Personal Finance Club: Investing Edition

personal finance club

Welcome to the Personal Finance Club where we talk all things finance! This week, we’re diving right in with investing! Interested in investing, but don’t know where to start? You’ve come to the right place! Here, you’ll find a list of different accounts you can take part in, depending on what fits your financial situation.

Disclaimer: This is not financial advice. This is for educational purposes only.

High Yield Savings Accounts (HYSA)

Pro:

  • Safe, stable returns
  • Easy to access, move funds into/out of same bank
  • Maintains value

 Con:

  • Inconsistent returns (i.e. percentage changes)
  • Account limit (i.e. max of $5000)
  • Low rate of return

Examples:

  • Ally
  • Marcus
  • Varo

What is it? HYSA are essentially savings accounts with higher yield percentages, so you earn more interest relative to traditional, brick-and-mortar banks (i.e. Bank of America, Citibank, Chase, Wells Fargo, etc). HYSAs are great vehicle to park the cash that needs to be relatively easily accessible while maximizing the return, especially since these are lower risk. 

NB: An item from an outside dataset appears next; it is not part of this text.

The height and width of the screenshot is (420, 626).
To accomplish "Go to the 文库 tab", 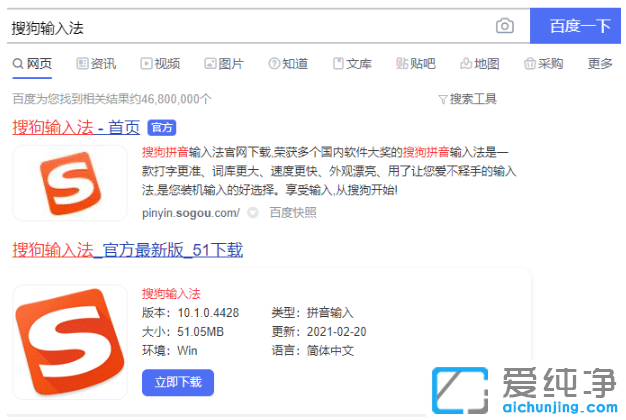I will point(352,64).
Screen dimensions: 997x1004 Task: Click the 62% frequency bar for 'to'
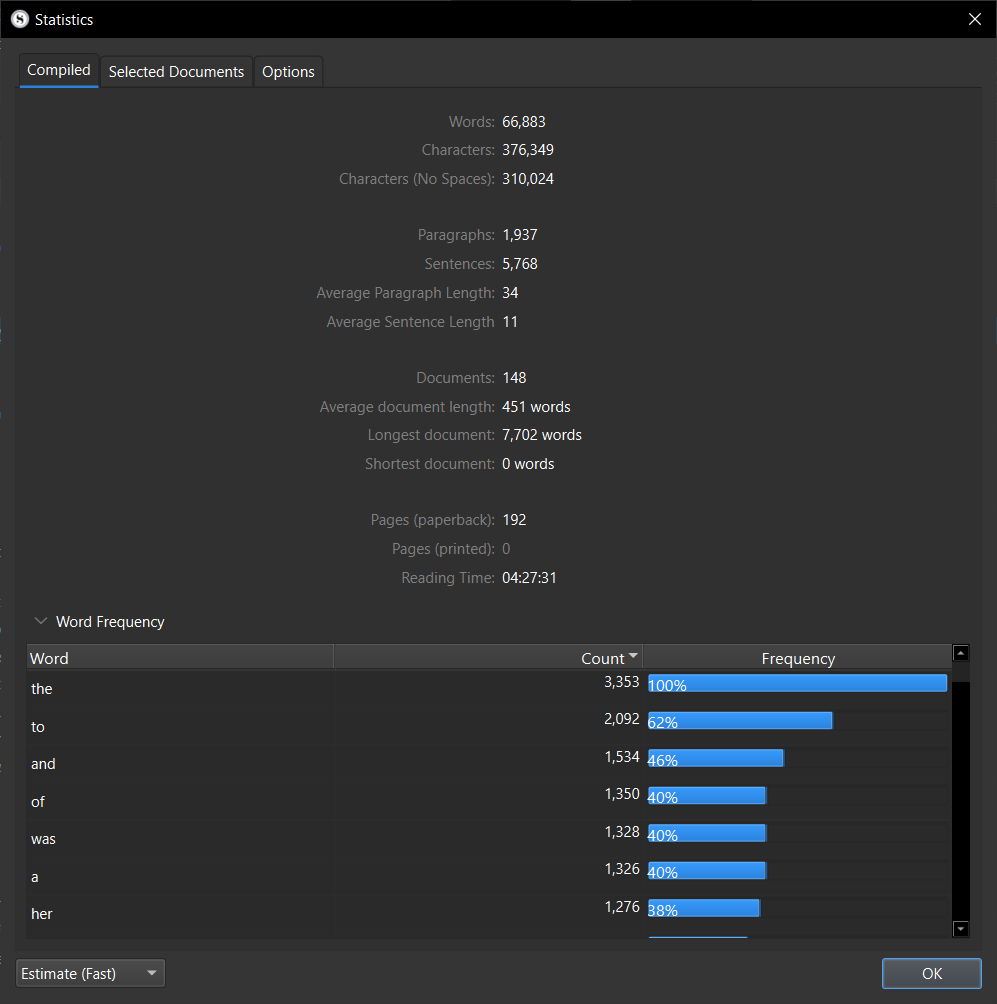click(x=740, y=721)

Tax-Advantaged Retirement Accounts

Pros:

  • Tax advantages
    • Tax-deferred
    • Tax-free withdrawals/gains

Cons:

  • Withdraw penalties if before retiring age
  • Withdrawing restrictions
  • Account contribution limit

Examples:

  • Roth IRA
  • 401(k)
  • HSA – Health Savings Account:

Tax-Advantaged Retirement Accounts – what a mouthful! Let’s dive right in! These accounts offer some kind of tax advantage; however, because these accounts have tax advantages, they also come with certain limitations. 

Roth IRA: Using post-tax money to contribute, the money contributed can provide tax-free growth and tax-free withdrawals. The limitation: you can only contribute up to $6,000 per year. Also, if filing as Single, you have to make less than $140,000 per year to contribute to this account. The pro? You can contribute up to the tax day for that year. For example, the deadline to file your taxes for 2021 is April 18, 2022, you have until that day to contribute for the year of 2021. 

401(k): You’re able to contribute with pre-tax money, lowering the amount you’ll actually be taxed on. The limitation: you can only contribute up to $20,500 per year. The best part of this is that if your employer provides a W-2, it is likely your employer has a benefit where they provide some sort of match. This will be different at every company.

Health Savings Account (HSA): This account is great, triple threat: pre-tax contributions, tax-free growth, and tax-free withdrawals. The limitation: you can only contribute up to $3,500 per year, your investment choices could be quite limited depending on where your HSA is parked, and you can only use the funds in this account for health-related expenses.

Non-Taxed Advantaged Accounts

Pros:

  • Flexible/no restrictions on withdrawing
  • No contribution limit

Cons:

  • No tax advantages
    • Tax-deferred,
    • Tax free gains,
    • Tax free withdrawal

Examples:

  • Fidelity
  • Vanguard
  • E*Trade
  • Robinhood
  • TD Ameritrade

Non-Taxed Advantaged Accounts: contribute using post-tax money that could be taxed on the growth (capital gains) and withdrawals. The pro? No limitations on withdrawals – you can withdraw however and whenever your heart desires!